Problem details:
A faithful, complete transcript of the entries below, without pictures, should be returned.

Stored entries
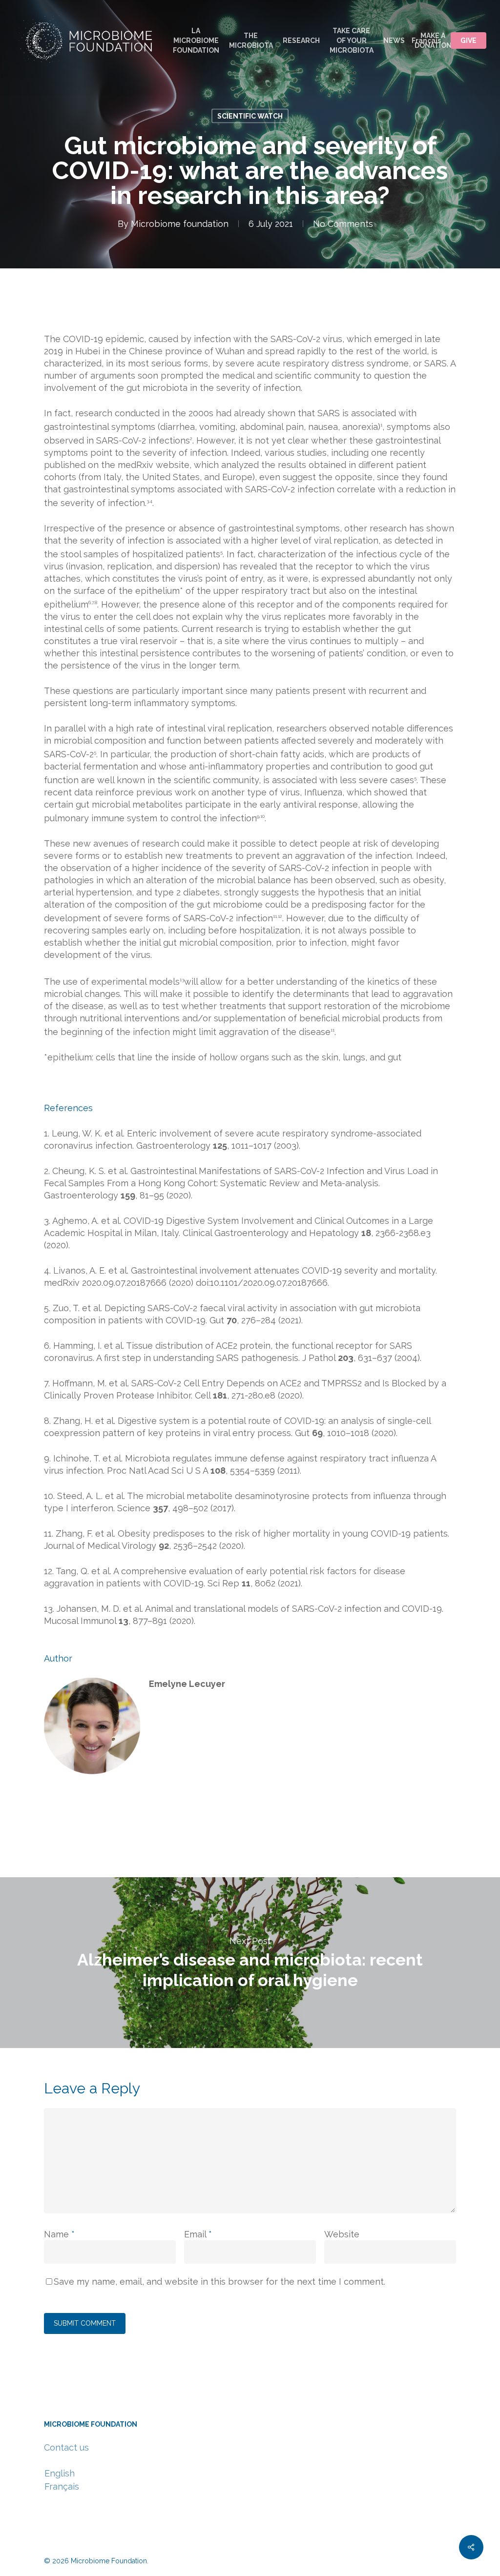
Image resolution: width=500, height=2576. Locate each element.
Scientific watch (250, 116)
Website (341, 2234)
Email (198, 2234)
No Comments (343, 224)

The answer:
Image resolution: width=500, height=2576. Locate each element.
Scientific watch (250, 116)
Website (341, 2234)
Email (198, 2234)
No Comments (343, 224)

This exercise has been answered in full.